Task directions:
Extend the forum thread about the Tahoe air conditioner that suddenly started blowing hot air, picking up right after its last line.

# Help!!!



## NTKG (Aug 16, 2003)

i was driving to work today and had my air conditioner took a dump. it went from cold air to HOT instantly. any ideas? btw its a 05 tahoe....


----------



## cygnus-x1 (Oct 12, 2005)

Could be a number of things but with a truck that new I would guess it is a pinhole leak in a line somewhere. They will probably reload your system and add an ultraviolet dye to it.


----------



## Finger_Mullet (Aug 19, 2005)

*Pin Hole Leak?*

If it was a pin hole leak, wouldn't it slowely start cooling less until the compressor stopped?
That is what happened to mine a few years ago.

Darin


----------



## NTKG (Aug 16, 2003)

thats what i figured it would be a slow decrease in cooling. but this was sudden. no cold at all. hot air


----------



## lipyanker (May 31, 2006)

Maybe the damper door failed


----------



## AL_N_VB (Apr 3, 2002)

Guess sprout'n all that 'hot air' fits ya Neil.

That sux bro - take her to the dealership...engine still under warentty?


----------



## SeaSalt (Apr 29, 2002)

thats a known problem with Jeep XJs and my jeep use to do that when I put AC on max. From all the XJ forums I read, it has to do with the evaporator coil. 

go to edumnds carspace forum and do a search. It might be easy has needing more freeon or something that is faulty with Tahoes.

http://www.carspace.com/csGroups


----------



## NTKG (Aug 16, 2003)

gotta love my ps brothers. ima hit that site up now.... i just turned my car on and it worked!??!?!?! so i hope it aint nothing stoopid going on.... thanks for the info so far guys


----------



## SeaSalt (Apr 29, 2002)

here is another helpful website. This was from the carspace forum post about "too much hot air".

"I'll answer my own question since no one else did. By the way, if you want to visit a FANTASTIC Tahoe forum site where I found the solution to my Tahoe's problem, visit: http://www.automotiveforums.com. They have many more topics and ANSWERS!!! The problem was a flapper valve actuator. AC Delco part number 15-72506. Cost about $46.00 from a local parts house. I ordered online for $41.00 (shipping included) from http://www.oehq.com."


----------



## drhnter (Jan 14, 2007)

Not sure about that exact truck but most cars and trucks A/C is controlled but vacuum and your problem sounds like a sudden loss of vacuum to the control module or the door that opens and closes to change from heat to AC. you could check under the hood and look or listen for a small vacuum leak if you can't locate it will probably need to go to shop but should be a quick fix


----------



## fishinmama (Oct 14, 2006)

good luck -- its too [email protected]^# hot to be without AC now!!


----------



## Newsjeff (Jul 22, 2004)

Sell that thing and get a Ford.


----------



## drhnter (Jan 14, 2007)

Newsjeff said:


> Sell that thing and get a Ford.


My mother has a Lincoln Town Car (a ford motor co. product) and it does the same thing.
I think it is just a product of the times build um fast build um cheap....best solution stay home and :beer: :beer:


----------



## Orest (Jul 28, 2003)

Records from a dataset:
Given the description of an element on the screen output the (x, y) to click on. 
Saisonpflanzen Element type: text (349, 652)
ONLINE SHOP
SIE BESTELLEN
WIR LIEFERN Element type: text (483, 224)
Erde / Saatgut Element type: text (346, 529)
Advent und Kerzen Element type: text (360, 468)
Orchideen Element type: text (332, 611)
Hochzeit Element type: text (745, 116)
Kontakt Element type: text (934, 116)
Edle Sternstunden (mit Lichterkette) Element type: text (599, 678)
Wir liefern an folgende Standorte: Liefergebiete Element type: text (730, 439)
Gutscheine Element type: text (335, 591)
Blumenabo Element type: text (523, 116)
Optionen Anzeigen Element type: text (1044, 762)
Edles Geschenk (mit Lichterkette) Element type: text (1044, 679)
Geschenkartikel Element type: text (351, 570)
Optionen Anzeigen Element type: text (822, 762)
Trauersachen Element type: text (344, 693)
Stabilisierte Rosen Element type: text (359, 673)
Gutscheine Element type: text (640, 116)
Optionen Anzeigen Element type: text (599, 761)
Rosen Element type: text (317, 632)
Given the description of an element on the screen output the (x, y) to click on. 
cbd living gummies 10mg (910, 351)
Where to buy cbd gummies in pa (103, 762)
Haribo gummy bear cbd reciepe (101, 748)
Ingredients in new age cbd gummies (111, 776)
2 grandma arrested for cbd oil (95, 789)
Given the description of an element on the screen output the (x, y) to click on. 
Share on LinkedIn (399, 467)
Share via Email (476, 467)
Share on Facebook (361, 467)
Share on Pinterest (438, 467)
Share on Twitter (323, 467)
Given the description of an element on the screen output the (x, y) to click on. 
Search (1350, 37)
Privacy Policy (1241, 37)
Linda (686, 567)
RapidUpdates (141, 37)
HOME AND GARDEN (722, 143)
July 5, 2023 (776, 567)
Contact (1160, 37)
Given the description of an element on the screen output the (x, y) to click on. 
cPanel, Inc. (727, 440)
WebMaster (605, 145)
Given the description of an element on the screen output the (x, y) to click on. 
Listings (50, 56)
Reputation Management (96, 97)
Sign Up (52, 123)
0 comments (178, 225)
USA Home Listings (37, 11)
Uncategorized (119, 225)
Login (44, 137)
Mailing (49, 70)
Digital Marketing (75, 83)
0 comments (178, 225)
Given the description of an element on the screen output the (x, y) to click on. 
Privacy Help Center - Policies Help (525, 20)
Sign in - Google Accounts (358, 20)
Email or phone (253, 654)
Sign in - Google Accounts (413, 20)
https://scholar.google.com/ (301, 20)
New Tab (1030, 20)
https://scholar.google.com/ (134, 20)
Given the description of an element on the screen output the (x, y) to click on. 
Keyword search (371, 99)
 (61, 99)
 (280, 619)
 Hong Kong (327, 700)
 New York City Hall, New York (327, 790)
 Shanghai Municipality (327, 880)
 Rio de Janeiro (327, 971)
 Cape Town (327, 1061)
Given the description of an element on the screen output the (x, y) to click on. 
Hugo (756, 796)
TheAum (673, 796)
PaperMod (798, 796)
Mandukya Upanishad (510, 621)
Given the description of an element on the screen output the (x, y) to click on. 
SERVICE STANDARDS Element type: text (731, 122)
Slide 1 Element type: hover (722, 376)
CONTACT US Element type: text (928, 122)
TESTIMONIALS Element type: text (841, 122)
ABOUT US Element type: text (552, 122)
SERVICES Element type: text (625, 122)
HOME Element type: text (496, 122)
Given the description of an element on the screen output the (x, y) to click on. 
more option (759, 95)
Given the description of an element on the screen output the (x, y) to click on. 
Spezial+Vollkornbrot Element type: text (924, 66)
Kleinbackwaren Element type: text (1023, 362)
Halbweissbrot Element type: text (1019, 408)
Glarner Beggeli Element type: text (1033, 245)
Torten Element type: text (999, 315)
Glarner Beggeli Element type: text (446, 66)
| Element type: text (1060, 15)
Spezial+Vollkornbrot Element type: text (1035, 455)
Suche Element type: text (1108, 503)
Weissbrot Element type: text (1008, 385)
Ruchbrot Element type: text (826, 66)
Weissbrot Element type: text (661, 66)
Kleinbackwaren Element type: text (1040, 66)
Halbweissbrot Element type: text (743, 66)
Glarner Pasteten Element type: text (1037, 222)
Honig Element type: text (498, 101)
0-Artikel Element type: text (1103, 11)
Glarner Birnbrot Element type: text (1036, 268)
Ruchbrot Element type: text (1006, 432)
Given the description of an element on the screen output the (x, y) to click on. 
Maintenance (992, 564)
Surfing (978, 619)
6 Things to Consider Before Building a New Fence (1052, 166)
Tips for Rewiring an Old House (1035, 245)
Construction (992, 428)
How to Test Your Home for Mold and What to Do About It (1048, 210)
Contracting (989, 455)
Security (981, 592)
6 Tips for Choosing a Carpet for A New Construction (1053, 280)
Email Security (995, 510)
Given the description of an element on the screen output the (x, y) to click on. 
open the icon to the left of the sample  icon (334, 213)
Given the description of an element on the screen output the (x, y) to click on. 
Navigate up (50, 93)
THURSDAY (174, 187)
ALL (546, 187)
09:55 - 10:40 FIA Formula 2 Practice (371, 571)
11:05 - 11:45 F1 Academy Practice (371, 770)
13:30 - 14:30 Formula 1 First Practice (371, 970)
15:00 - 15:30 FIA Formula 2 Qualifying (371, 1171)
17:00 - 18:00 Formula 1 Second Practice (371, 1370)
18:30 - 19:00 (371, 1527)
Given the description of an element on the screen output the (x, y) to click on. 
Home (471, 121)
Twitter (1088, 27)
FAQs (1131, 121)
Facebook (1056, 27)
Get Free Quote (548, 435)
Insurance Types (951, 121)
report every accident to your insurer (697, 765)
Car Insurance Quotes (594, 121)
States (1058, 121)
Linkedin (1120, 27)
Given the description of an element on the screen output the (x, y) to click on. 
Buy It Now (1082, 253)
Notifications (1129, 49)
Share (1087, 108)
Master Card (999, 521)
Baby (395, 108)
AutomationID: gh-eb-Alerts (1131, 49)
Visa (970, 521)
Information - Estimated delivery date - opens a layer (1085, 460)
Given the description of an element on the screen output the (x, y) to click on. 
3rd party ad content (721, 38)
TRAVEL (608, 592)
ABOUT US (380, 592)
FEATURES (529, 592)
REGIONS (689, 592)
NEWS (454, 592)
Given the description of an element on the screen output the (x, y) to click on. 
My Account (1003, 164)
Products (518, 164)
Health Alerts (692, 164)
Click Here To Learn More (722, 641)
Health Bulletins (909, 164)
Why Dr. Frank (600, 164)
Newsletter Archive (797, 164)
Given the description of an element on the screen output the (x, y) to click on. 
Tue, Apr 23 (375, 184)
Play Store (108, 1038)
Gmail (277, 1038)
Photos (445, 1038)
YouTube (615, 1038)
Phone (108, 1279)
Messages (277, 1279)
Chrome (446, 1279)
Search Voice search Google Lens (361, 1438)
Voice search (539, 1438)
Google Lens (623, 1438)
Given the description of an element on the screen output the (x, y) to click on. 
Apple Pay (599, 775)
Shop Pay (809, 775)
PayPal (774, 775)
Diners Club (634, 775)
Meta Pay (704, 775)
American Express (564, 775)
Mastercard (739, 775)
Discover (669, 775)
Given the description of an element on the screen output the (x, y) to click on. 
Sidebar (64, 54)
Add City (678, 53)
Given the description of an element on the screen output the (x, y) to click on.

Output of the task:
*Neil - I had 2001 Silverado and had the same problem*

Turns out the high pressure switch was the problem; any time I went over a bump it would turn the A/C off and another bump would turn it back on.

They replaced the switch 3 or 4 times and all the switches would behave the same way.

To test the bump theory. Open hood and turn A/C on and tap the high pressure switch, it is right on the side of the A/C Receiver Drier, 3 wires coming out of it. It should turn the A/C off and if you tape again it will turn on again.

Hope this helps.



GMC is suppose to know about the bad switches.

They fixed mine by wrapping the wire together to make them more rigged. Worked for years.l


----------



## fishnut (Jul 12, 2007)

*Orest...*

I may be wrong but I think that is the Low pressure switch. Neil, if you have a leak somewhere the LPS will more than likely trip first. My 98 Silverado did that once and I thought it was low on 134a, jumped out the switch and it ran fine then I found that the plug had come loose. My advise is to check your connections first. By the way I just had to replace the compressor in the old fish'n wagon, $440 but in this heat you can't live without it.


----------



## Cobia Seeker (Mar 19, 2002)

lipyanker said:


> Maybe the damper door failed


Can almost assure you this is the problem. I hope I'm wrong because the door acuaitor failed on my Explorer and it was over $1000.00 to have someone fix it. Needless to say I bit the bullet and did it myself. I know now why it's so much to get it fixed.


----------



## 1BadF350 (Jul 19, 2006)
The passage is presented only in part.